Ar-Râghib al-Iṣfahânî
[al-Iṣfahânî, Mufradât, racine ‘-d-w]

Être « ennemi » signifie ici s’opposer sans justification légitime. Le Coran montre l’incohérence de cette opposition : contester l’intermédiaire pour éviter d’accueillir le contenu.

Muḥammad al-Ṭâhir Ibn ‘Âshûr
[Ibn ‘Âshûr, Taḥrîr, s. 2/97]

L’insistance sur la confirmation des révélations antérieures établit la continuité prophétique. La mention du cœur du Prophète ﷺ indique que la révélation est d’abord une réception intérieure avant d’être une formulation verbale.

Muḥammad Ḥusayn Ṭabâṭabâ’î
[Ṭabâṭabâ’î, Mîzân, s. 2/97]

La révélation est décrite comme guidance et bonne annonce pour ceux qui croient. Elle n’est pas menace par nature ; elle devient lourde seulement pour ceux qui s’y ferment.
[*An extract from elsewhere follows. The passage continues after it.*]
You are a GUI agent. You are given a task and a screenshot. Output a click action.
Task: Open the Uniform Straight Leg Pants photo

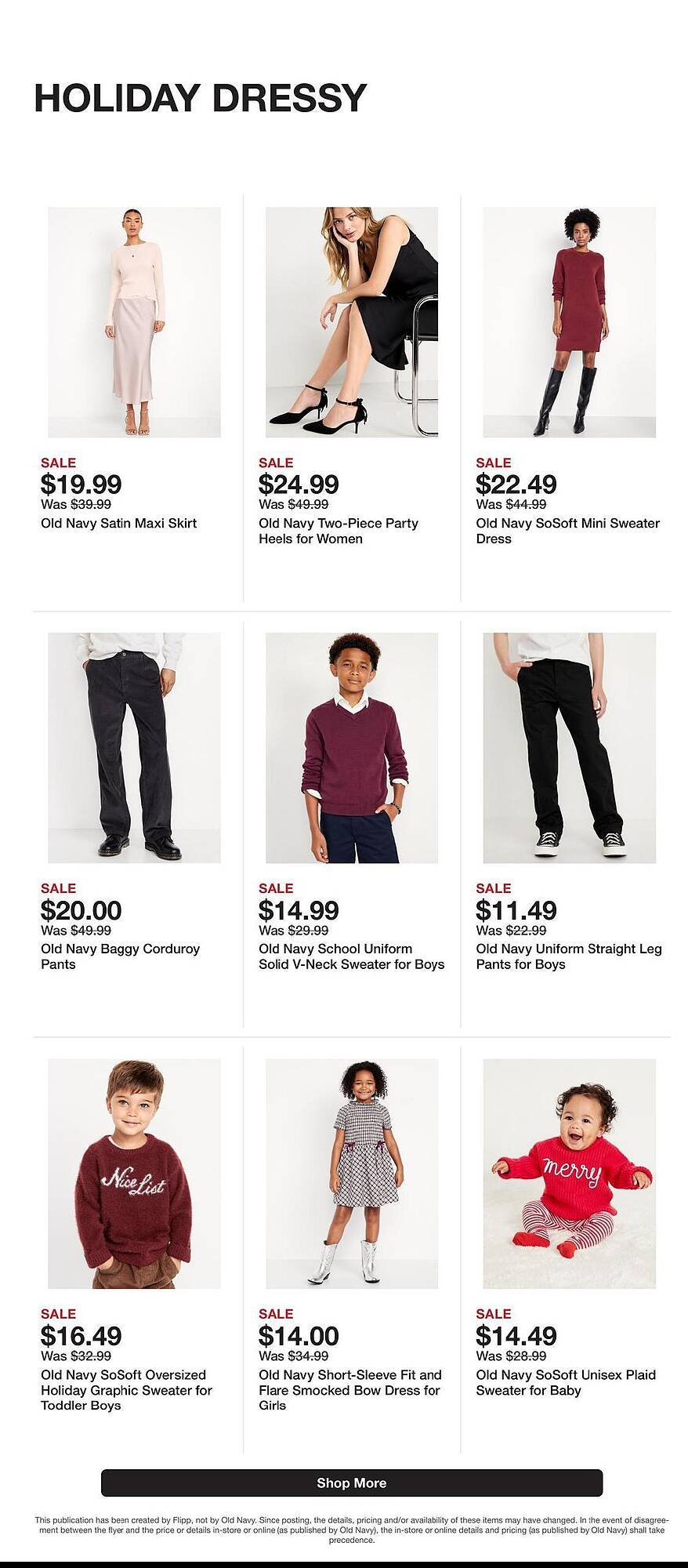[x=569, y=748]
Résonnances contemporaines

Ce verset met en lumière une stratégie de rejet bien connue : contester le messager pour éviter le message. On déplace le débat vers le canal – l’ange, le médiateur, la forme – afin de ne pas affronter l’exigence du contenu. Le Coran coupe court : Gabriel n’est qu’un dépositaire fidèle, agissant par la permission de Dieu. Le refus de l’intermédiaire est un refus indirect de Dieu.

L’accent mis sur le cœur est décisif. La révélation n’est pas d’abord une information à discuter, mais une lumière à recevoir. Elle confirme ce qui précède, éclaire le présent et ouvre une espérance. Là où le cœur s’ouvre, elle devient guidance et bonne annonce ; là où il se ferme, elle est ressentie comme contrainte.

Dans les contextes modernes, cette logique se répète : on critique les formes, les traditions, les médiations, parfois même les messagers humains, pour éviter l’appel à la transformation. Le Coran rappelle que la fidélité d’un intermédiaire se mesure à sa transparence. Gabriel ne se substitue pas à Dieu ; il efface sa propre trace pour que le message parvienne intact.

La question posée au lecteur est simple et exigeante : qu’est-ce qui te dérange réellement – le porteur ou ce qu’il apporte ? Si le message confirme la vérité et éclaire la vie, le rejet du canal n’est qu’un prétexte. Refuser Gabriel, c’est refuser la révélation ; refuser la révélation, c’est détourner le cœur de la lumière qui s’offre.

Ainsi, le verset recentre l’enjeu : la foi n’est pas un débat sur les médiations, mais une disponibilité intérieure. La révélation descend sur le cœur ; c’est là que se joue l’accueil – ou le refus.